Lumberjack at mage academy
Rowan was born in the quiet countryside, where life was measured not in mana or noble lineage, but in calloused hands and the weight of an axe.
His father was a lumberjack.
Magic had never belonged to people like them.
Yet Rowan’s elder brother dreamed of becoming a mage.
The family knew the truth — mage academies favored noble bloodlines and magical heritage. For a commoner with no mage background, the gates were almost never opened. Still, Rowan and his father worked themselves to exhaustion, chopping wood day after day, selling timber coin by coin, until they finally earned enough to send the elder son to a mage academy far beyond their world.

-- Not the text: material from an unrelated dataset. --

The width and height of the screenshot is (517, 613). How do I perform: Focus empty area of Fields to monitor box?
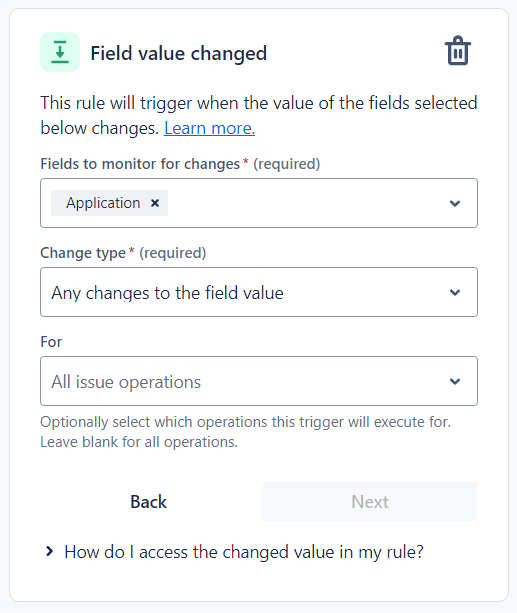(x=305, y=203)
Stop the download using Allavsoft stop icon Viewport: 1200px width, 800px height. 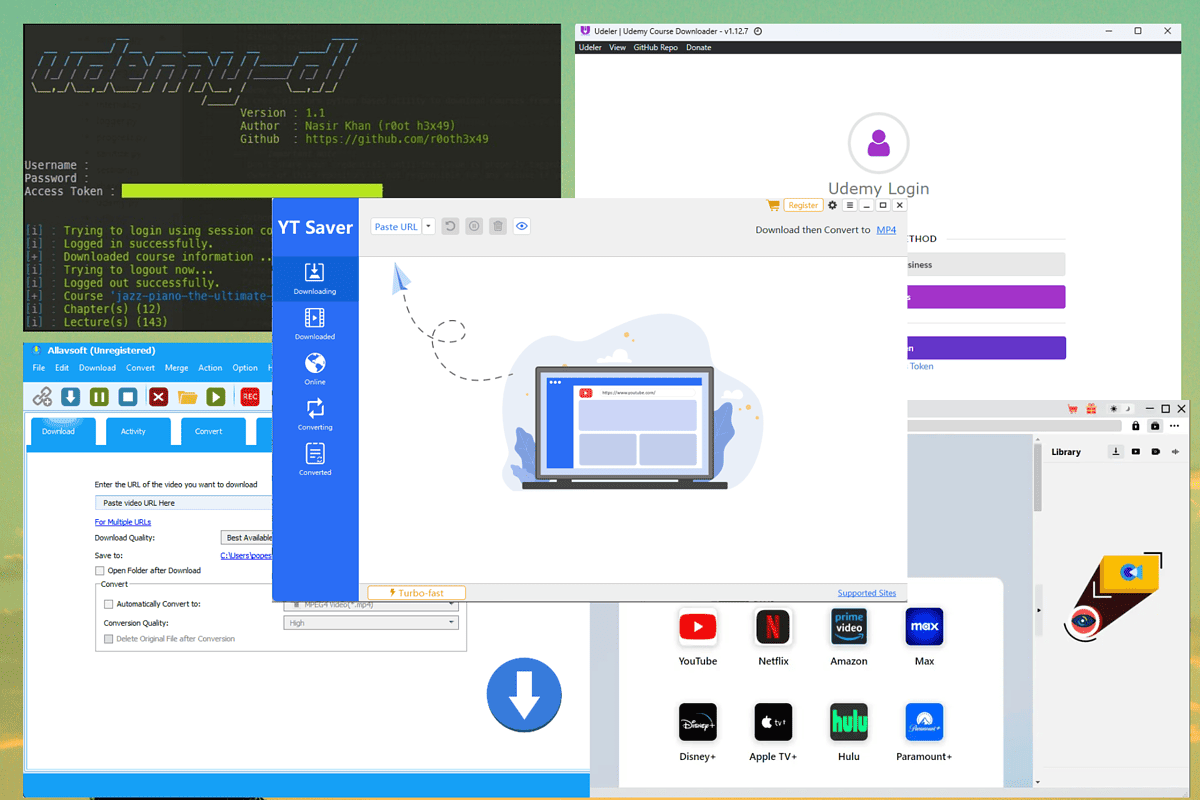pyautogui.click(x=127, y=396)
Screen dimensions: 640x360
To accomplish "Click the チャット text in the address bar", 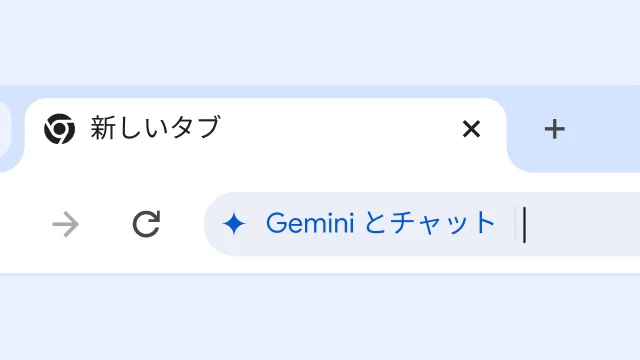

At first, letters came often.
Stories of lessons, of mana, of a future that felt impossibly distant.
Then… fewer letters.
Shorter words.
Long silences.
Until one day, at a roadside tea stall, Rowan saw a newspaper.
His brother’s face stared back at him.
Branded a wanted heretic.
Accused of assassinating a member of the Mage Council.
The world they trusted collapsed in a single headline.
The academy denied him.
The nobles condemned him.
The council declared him an enemy of magic itself.
Rowan didn’t believe it.
With nothing but an axe, a stubborn will, and a truth buried beneath lies, Rowan makes a decision that defies his place in the world:
He will enter the mage academy himself.
Not as a prodigy.
Not as a noble.
But as a lumberjack who learned magic the hard way — through labor, pain, and persistence.
As Rowan steps into a world ruled by elite bloodlines, ancient houses, and hoarded knowledge, he discovers that magic is not just power — it is politics, control, and sacrifice.
And if the academy taught his brother how to become a heretic…
Then Rowan will learn exactly why.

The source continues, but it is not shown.